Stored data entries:
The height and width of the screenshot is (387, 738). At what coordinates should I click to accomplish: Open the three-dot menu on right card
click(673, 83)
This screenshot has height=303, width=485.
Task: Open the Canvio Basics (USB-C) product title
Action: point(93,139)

-- Problem requirements --
Each entry above is to be copied out exactly as written.

-- Written answer --
The height and width of the screenshot is (387, 738). At what coordinates should I click to accomplish: Open the three-dot menu on right card
click(673, 83)
This screenshot has height=303, width=485.
Task: Open the Canvio Basics (USB-C) product title
Action: point(93,139)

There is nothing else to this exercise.